Norwegian economy: Secret inflation

Apartment buildings are cropping up in areas where there used to be single-family homes with apple gardens. But even these are not many enough or arriving fast enough.

For most Europeans, Norway must seem like a (slightly chilly) paradise these days. While “austerity” is the new trend elsewhere, Norway has returned to its continual boom after a short break during the financial crisis, a break mainly caused by European banks refusing to give credit to our trading partners. Norway today has almost no unemployment and in fact a chronic shortage of some types of workers. Guest workers from Europe have the option to immigrate, and many are taking it. Of course, we are a high-tech country and we don’t really need loafers. Our productivity is very high, and those who can’t keep up are not going to stay employed for long. Even public sector jobs are gradually becoming like that.

That said, wages and salaries are rising for almost everyone, although of course not equally. So it may seem like a paradise. Income is rising and there is almost no inflation! Well, about that…
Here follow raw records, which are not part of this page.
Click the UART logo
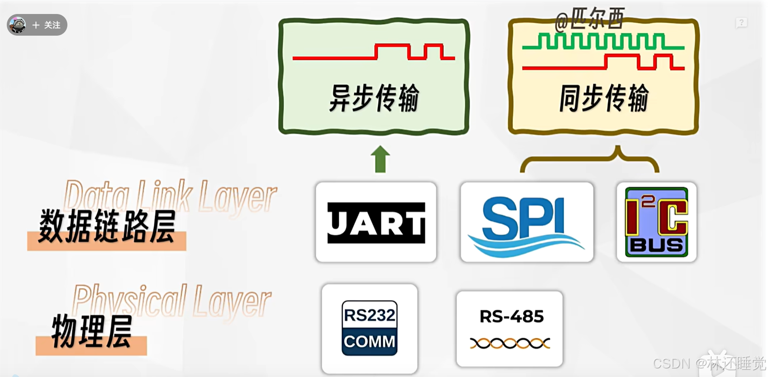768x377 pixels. tap(376, 223)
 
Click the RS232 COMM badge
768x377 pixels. tap(370, 328)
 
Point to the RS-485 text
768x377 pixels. tap(512, 316)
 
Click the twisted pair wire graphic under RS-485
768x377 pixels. tap(510, 344)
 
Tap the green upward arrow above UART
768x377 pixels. tap(380, 159)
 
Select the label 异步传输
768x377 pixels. tap(374, 98)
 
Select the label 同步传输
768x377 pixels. tap(604, 98)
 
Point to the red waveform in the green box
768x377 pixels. tap(374, 53)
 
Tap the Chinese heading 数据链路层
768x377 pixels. tap(107, 226)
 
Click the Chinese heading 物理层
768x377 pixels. tap(92, 332)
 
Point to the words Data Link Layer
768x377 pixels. tap(170, 196)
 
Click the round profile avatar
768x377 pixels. tap(18, 25)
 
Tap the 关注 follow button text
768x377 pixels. tap(52, 25)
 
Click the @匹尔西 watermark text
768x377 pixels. tap(590, 19)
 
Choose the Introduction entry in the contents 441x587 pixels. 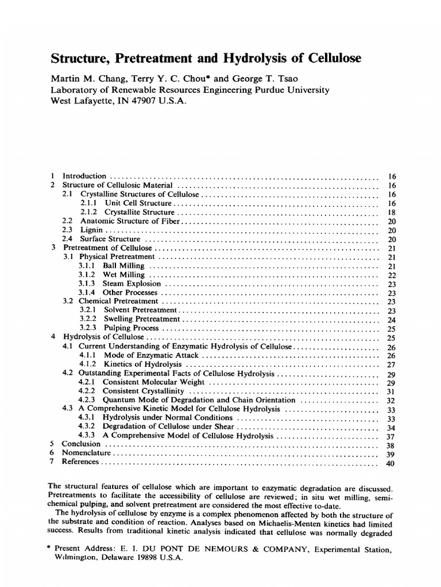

What with all the people moving here, there simply aren’t enough houses for everyone to live the way they want. People who would prefer to live in a large house, live in a smaller house. People who would prefer to live in a small house, live in an apartment. People who would prefer to own, are renting. Now you may say: “This is how it always is. Desire always exceeds opportunity.” True! But the thing is, housing is getting expensive at a rapid pace. And since all need to live somewhere, it is actually inflation. It is just not evenly distributed. Those who already own a home, don’t notice it except in taxes, and only moderately even then. But the moment they want to upgrade to a larger home, they will find that these are rather more expensive than they used to be. So although they are theoretically growing richer at a rapid pace, they are actually not able to upgrade as they normally would. So: Inflation, but nobody must know it.

Of course, it gets pretty obvious for us who rent. Looking for other apartments without night parties upstairs, I can’t help but notice that the prices are rising steadily, by about 15% a year. Given how large a part rent is of monthly expenses, it is a pretty hefty inflation. If your taxes were rising like that, you’d vote for a different government next time. But due to the camouflage inherent in home ownership, people are actually happy with this inflation. They forget that they don’t really have the option, to sell their home and spend the money. Sure, they can borrow more money against it for each year, if they so desire. But borrowing has never, in itself, made anyone richer. If they invest that money wisely, perhaps. Do you know anyone who does that?

If this seems vaguely familiar, it may be because I warned Americans when they were making the same mistakes we are making now. Even though Norwegians have had the opportunity to point and laugh at the stupid foreigners (both American and European), nobody wants to believe that we have a problem here. It is different with us. “It is typically Norwegian to be good.” (Actual quote by a former Norwegian Prime Minister, although opinions are divided as to whether there was a hint of irony in it. It became a popular saying, anyway.)

Moving to Norway (if you can work smart enough to be the most productive in the world with a short workday and long vacation) is still a good option, but you should not have high expectations about home ownership for the first years unless you have a job title that ends in “Executive Officer”.